My attitude towards the production rate issue is that if you want to double output from 8 to 16 lbs of plastic product per month, simply make another Tommelise, don't bother buying into more expensive technology to make it go faster
Let me give you a quick case study. I was first attracted to the RepRap project and the whole notion of 3D printing because I wanted and still want to design telepresence robots. Telepresence is a way of working at a long distance, with one's actions translated and transmitted over the interned and sensory feedback sent back from the 'bot. The image I have for such a 'bot has always been the loveable Johnny 5.

Over five years ago a surgeon in New York City did a gall bladder operation in France using telepresence. With a general purpose telepresence 'bot and operator harness you could fix a broken aircraft engine in the Congo or pick crops in California depending on your skill set and get paid via PayPal . all without leaving your home.
The problem for me has been the development costs. I know what's needed and how to do most things, but I am capital shy and from experience am averse to approaching venture capitalists until I have something working. Before I ran across the RepRap project I estimated that a cut-rate design programme for such a 'bot and user harness could easily set me back $50-60,000 and that assumed that I didn't make a lot of mistakes. I have a good track record for making lots of design mistakes.
You can design such a 'bot in a variety of ways and they all come out costing about the same. You can order parts from catalogs, you can set up a machine shop and make most of your parts, or you can buy a commercial 3D printer and design and make them that way.
The RepRap project, which led to Tommelise has given me a fourth way. I've estimated that with a working Tommelise I can do the design process for around $2-4,000. That's over a magnitude cheaper than conventional approaches to design. I can finance that out of my own pocket.

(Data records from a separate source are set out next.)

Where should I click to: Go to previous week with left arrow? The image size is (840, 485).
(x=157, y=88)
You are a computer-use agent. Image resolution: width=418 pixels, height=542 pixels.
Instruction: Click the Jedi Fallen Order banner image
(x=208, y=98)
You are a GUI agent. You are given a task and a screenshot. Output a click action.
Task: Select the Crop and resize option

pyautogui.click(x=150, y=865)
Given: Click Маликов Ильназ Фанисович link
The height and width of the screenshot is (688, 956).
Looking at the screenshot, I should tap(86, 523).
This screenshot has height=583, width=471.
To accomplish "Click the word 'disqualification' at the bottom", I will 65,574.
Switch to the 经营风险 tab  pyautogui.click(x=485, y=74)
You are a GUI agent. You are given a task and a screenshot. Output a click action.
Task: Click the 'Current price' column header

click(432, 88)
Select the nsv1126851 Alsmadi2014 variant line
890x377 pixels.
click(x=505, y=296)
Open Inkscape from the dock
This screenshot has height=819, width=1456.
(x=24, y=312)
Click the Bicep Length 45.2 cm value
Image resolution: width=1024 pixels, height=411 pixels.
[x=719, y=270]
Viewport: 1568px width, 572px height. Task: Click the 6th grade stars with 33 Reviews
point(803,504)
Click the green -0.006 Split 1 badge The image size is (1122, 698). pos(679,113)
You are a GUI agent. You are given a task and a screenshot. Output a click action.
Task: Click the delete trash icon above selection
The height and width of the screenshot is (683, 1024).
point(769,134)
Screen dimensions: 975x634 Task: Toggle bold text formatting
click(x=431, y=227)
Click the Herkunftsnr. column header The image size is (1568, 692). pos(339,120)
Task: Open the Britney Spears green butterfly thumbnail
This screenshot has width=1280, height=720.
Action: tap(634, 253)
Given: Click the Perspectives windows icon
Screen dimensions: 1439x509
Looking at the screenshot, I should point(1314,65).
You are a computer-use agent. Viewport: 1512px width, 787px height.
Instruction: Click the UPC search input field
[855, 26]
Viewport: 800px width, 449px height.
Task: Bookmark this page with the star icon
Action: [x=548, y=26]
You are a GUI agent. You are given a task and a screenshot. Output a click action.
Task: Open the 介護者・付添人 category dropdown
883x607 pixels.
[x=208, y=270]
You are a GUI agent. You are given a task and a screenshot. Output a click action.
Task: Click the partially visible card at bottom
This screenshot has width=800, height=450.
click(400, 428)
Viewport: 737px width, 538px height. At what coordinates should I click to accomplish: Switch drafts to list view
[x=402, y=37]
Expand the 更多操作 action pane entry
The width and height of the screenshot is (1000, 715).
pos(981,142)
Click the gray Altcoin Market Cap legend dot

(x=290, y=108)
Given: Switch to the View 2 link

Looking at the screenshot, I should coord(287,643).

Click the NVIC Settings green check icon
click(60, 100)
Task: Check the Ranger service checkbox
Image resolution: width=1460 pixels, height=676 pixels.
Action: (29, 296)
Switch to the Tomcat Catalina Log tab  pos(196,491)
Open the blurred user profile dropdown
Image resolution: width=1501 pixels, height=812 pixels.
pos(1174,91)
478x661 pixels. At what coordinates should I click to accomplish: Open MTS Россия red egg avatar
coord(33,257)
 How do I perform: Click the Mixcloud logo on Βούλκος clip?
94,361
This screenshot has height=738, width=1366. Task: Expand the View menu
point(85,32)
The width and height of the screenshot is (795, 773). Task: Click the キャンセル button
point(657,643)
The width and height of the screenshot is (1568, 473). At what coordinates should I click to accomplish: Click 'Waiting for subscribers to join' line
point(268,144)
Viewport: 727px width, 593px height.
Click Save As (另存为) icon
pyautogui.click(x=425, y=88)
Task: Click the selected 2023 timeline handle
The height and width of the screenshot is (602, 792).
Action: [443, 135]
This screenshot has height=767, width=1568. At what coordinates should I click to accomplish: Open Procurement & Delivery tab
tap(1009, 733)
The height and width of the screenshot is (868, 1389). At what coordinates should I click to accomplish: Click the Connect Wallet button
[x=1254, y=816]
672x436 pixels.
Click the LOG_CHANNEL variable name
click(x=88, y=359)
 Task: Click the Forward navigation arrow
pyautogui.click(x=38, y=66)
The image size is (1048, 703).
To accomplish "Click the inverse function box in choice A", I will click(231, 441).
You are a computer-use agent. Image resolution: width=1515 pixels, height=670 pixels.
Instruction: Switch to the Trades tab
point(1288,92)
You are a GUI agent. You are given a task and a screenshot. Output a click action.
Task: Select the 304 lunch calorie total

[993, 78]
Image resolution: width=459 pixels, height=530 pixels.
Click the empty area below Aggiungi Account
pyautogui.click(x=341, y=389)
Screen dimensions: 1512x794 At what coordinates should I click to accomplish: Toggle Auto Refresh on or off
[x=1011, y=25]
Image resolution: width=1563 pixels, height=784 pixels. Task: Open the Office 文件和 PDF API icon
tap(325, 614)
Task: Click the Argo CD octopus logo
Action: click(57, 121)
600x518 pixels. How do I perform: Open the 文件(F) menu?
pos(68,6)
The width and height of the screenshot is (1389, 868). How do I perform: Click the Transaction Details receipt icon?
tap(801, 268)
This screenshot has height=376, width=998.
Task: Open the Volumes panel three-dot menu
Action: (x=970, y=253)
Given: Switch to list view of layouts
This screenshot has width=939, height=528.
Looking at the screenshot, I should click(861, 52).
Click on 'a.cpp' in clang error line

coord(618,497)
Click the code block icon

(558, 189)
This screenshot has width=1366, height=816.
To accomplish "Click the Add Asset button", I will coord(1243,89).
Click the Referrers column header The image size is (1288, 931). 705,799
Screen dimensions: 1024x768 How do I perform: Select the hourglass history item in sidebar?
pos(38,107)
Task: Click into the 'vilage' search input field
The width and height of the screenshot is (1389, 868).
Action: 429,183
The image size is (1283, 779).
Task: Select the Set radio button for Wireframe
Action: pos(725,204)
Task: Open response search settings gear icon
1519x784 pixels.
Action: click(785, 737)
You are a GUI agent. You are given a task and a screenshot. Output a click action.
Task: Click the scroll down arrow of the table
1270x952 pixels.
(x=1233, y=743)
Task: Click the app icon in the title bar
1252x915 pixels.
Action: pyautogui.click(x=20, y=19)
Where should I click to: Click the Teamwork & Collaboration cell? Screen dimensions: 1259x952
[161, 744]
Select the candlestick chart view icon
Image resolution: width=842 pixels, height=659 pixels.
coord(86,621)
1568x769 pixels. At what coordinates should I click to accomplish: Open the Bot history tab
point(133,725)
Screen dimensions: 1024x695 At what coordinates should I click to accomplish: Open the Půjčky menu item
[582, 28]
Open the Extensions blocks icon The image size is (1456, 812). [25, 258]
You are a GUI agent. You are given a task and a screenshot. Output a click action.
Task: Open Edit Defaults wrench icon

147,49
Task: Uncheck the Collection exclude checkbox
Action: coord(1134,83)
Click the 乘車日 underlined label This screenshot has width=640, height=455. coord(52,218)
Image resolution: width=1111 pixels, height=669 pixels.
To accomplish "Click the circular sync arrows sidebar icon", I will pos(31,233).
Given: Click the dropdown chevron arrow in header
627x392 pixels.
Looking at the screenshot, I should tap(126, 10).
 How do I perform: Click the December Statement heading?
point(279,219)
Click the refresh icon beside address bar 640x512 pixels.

Further, when I have a workable telepresence 'bot I can go into limited production at the high end of the market by simply having my Tommelise replicate itself a few times. I can keep about 2-3 Tommelises in my flat. Once I want more to make more than 24 lbs of parts/month I'll have to wander down the street to my neighborhood storage facility and rent a few hundred square feet of space and scale up my production capacity, again out of sales revenue. Eventually, I can outsource production as sales justify.
What Tommelise, Zaphod and Darwin do is make the transition from idea to production virtually seamless and very low cost.
When I was a child, I spent a lot of time in our garage workshop trying to turn my ideas into hardware. I got a lot of things made, not wonderful things in most cases, but things nonetheless. The point was I had somewhere to make things and the tools to try. A huge percentage of kids today grow up with neither tools or garage. If they're lucky they don't have to share a bedroom in their parents' or single mom's apartment.
While these kids don't have tools or garages they virtually all have PC's. Tommelise is just another printer. Think of what could happen if kids, never mind adults, were able to design and make things and share the know-how over the web.